* _Aim of the task_: Copy the data exactly, keeping every line intact.

(Beginning of Given data)

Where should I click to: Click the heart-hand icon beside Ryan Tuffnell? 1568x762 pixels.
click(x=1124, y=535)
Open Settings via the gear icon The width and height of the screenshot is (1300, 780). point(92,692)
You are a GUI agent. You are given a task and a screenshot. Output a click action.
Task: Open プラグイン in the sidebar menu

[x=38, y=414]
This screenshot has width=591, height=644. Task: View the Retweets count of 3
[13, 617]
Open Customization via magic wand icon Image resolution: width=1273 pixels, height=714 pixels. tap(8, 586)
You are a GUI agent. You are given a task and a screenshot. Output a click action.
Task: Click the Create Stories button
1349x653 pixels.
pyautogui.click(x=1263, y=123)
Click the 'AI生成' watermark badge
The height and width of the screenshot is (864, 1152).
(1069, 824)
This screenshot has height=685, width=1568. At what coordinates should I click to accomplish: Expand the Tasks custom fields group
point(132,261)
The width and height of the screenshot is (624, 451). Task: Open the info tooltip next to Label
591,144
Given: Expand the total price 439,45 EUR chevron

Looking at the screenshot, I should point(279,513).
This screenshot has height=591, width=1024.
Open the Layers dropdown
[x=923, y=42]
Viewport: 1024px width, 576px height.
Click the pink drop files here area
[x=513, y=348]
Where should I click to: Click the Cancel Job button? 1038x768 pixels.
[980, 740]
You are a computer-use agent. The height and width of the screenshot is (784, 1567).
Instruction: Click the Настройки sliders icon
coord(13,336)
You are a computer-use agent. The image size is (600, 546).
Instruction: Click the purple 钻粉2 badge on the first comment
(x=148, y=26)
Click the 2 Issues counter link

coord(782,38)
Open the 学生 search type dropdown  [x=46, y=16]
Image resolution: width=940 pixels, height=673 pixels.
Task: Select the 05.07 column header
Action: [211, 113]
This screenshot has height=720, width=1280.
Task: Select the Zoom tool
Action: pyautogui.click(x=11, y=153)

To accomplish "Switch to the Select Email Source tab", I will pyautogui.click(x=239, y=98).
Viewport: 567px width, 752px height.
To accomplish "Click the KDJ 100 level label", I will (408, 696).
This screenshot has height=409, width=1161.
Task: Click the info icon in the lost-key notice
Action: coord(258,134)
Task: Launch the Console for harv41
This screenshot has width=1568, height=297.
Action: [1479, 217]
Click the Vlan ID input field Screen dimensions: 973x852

(End of Given data)

* _Task answer_:
Where should I click to: Click the heart-hand icon beside Ryan Tuffnell? 1568x762 pixels.
click(x=1124, y=535)
Open Settings via the gear icon The width and height of the screenshot is (1300, 780). point(92,692)
You are a GUI agent. You are given a task and a screenshot. Output a click action.
Task: Open プラグイン in the sidebar menu

[x=38, y=414]
This screenshot has width=591, height=644. Task: View the Retweets count of 3
[13, 617]
Open Customization via magic wand icon Image resolution: width=1273 pixels, height=714 pixels. tap(8, 586)
You are a GUI agent. You are given a task and a screenshot. Output a click action.
Task: Click the Create Stories button
1349x653 pixels.
pyautogui.click(x=1263, y=123)
Click the 'AI生成' watermark badge
The height and width of the screenshot is (864, 1152).
(1069, 824)
This screenshot has height=685, width=1568. At what coordinates should I click to accomplish: Expand the Tasks custom fields group
point(132,261)
The width and height of the screenshot is (624, 451). Task: Open the info tooltip next to Label
591,144
Given: Expand the total price 439,45 EUR chevron

Looking at the screenshot, I should point(279,513).
This screenshot has height=591, width=1024.
Open the Layers dropdown
[x=923, y=42]
Viewport: 1024px width, 576px height.
Click the pink drop files here area
[x=513, y=348]
Where should I click to: Click the Cancel Job button? 1038x768 pixels.
[980, 740]
You are a computer-use agent. The height and width of the screenshot is (784, 1567).
Instruction: Click the Настройки sliders icon
coord(13,336)
You are a computer-use agent. The image size is (600, 546).
Instruction: Click the purple 钻粉2 badge on the first comment
(x=148, y=26)
Click the 2 Issues counter link

coord(782,38)
Open the 学生 search type dropdown  [x=46, y=16]
Image resolution: width=940 pixels, height=673 pixels.
Task: Select the 05.07 column header
Action: [211, 113]
This screenshot has height=720, width=1280.
Task: Select the Zoom tool
Action: pyautogui.click(x=11, y=153)

To accomplish "Switch to the Select Email Source tab", I will pyautogui.click(x=239, y=98).
Viewport: 567px width, 752px height.
To accomplish "Click the KDJ 100 level label", I will (408, 696).
This screenshot has height=409, width=1161.
Task: Click the info icon in the lost-key notice
Action: coord(258,134)
Task: Launch the Console for harv41
This screenshot has width=1568, height=297.
Action: [1479, 217]
Click the Vlan ID input field Screen dimensions: 973x852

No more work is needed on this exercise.